I don't know what that means, if it's accurate, how to measure it, or how—if it's true—this measure ensures competitive balance or compensates athletes fairly.
Are all athletes supposed to be compensated equally? Evaluated per team? Per season? Per performance? All players on the same team are to be compensated equally? Does it not factor in that a (more) profitable sport makes up for the expenses of less profitable sports? If Elijah Hughes works X hours for his sport and Becky J works X+100 hours for the fencing team, but accounts for close to zero revenue, and the basketball team's revenues subsidize the fencing team's operations, how is compensation determined? Does the amount of compensation fluctuate with team accomplishments? Get further in the tournaments, and you make more money? If it's all about revenues generated by players, shouldn't that matter? How do you ensure a school with more sports, higher enrollment, better tv contracts can't just sign all the best players? Or that a school doesn't cancel 'lesser sports' so that they can afford better players for the 'premier' teams?
College costs 40,000/year. How is that "nominal compensation?" Kinda difficult to find many 18 year olds making 40k/year. I can't consider that "nomimal."

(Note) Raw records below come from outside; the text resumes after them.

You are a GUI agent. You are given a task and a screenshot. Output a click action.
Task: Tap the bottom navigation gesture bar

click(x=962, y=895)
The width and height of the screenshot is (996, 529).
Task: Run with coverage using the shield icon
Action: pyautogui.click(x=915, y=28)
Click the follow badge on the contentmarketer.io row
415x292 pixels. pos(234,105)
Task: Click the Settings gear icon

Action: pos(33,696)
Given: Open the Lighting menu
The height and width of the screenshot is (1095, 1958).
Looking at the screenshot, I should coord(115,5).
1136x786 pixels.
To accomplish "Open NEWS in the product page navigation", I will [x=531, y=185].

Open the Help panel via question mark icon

My perspective is that this is college. College, almost by definition, is a preparatory experience. Preparation for a professional career. Same for everyone. Players 'study,' build their professional values and earn the exposure in college that launches them into professional careers. The fact that they exploit the 'machine' of college athletics toward that eventual goal shouldn't invalidate the role of that machine, and even if you consider the school/ncaa to be an 'employer' of sorts, since it makes money is no reason to obligate 'profit sharing.' Most employees do not have profit sharing.
I get it—the current system is broken because violations are not enforced often or stringently enough. But, that's the problem—the need to fix what exists—not the structure itself.